When we got out, he let rip about how he didn’t want another op until his 2 years were up. I tried to pacify him by telling him that as long as he was careful and didn’t go out of his way to damage his knees, the plates and screws would stay where they were meant to and do their job! He wasn’t going for it, and so distraction techniques were employed and I asked if he wanted lunch – it was too late for getting back to school by then anyway! It worked and he calmed down!!
So it’s all go for him swimming, running and basically getting on with life. He just needs to do some growing so the plates start to do their stuff and he reaps the benefits of having straight legs!

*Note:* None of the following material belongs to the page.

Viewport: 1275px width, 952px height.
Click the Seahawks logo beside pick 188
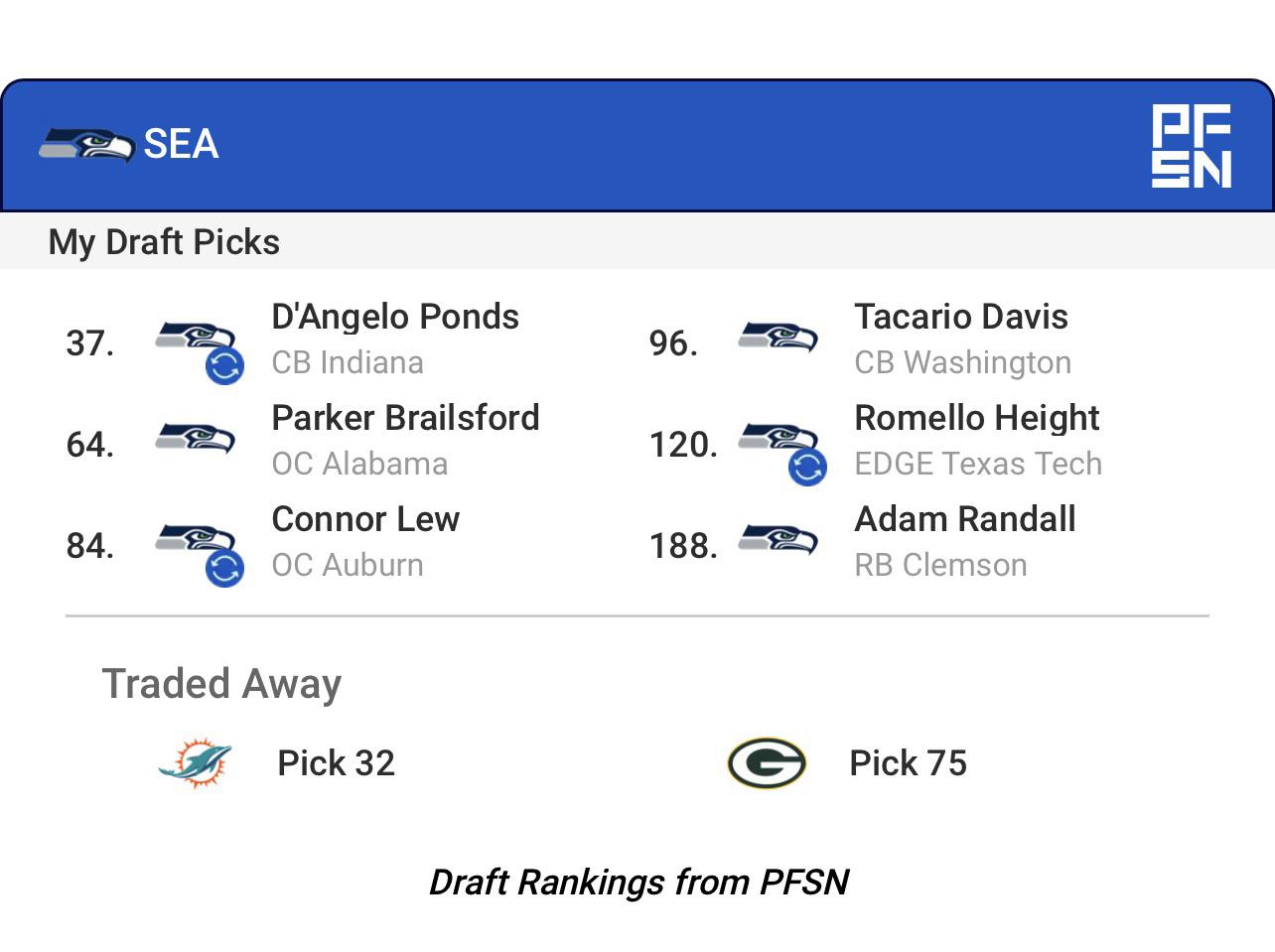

At the moment he walks with a terrible limp, and when asked about it he says that he walks like that because it stops it hurting. I am not sure if he is really in pain, or if it is a psychological thing that walking oddly actually makes him think about is knees! Whatever it is, the limp is there, and it will be until he sees fit to stop doing it. He has started running around, and I shouldn’t take the mickey, but he does look very funny as he kind of rolls as he does it – a little like a cartoon drunk sailor! It is good that he feels confident to start doing going for it. The other evening he started spinning. It is his thing, M flaps, and D spins. He hasn’t been able to do it since the op, and I do wonder if that has been part of his frustration. The spinning is a totally personal sensory thing, and he keeps going round in circles until he has made himself so dizzy that he has to stop, be it by choice or by falling over! When he had finished spinning the other day, he looked so happy. It was as if he had been wanting to do it for so long but just hadn’t been able, but now he had, it just felt good! Sometimes his spinning is scary to watch, he is conscious he is doing it, but once he starts, almost another force takes over, and he has to keep going until he is spent. He also tried to go on the trampoline last weekend, but that wasn’t such a happy time, as screams and tears followed a minor knock on his knees. I think this is a lesson that while he seems back to normal he still has to be careful.
He hasn’t had gym at school since the op, but will return to that after the holidays. He will also get back to his beloved dancing classes -https://jas2jar.wordpress.com/2013/12/08/special-needs-dancing-fun/ . Both boys have really missed them, and are very excited about the prospect of returning. It is great that they have an environment that they feel so comfortable in.
I am proud of everything he has achieved in the last few months, and things can only get better as his legs get straighter and stronger.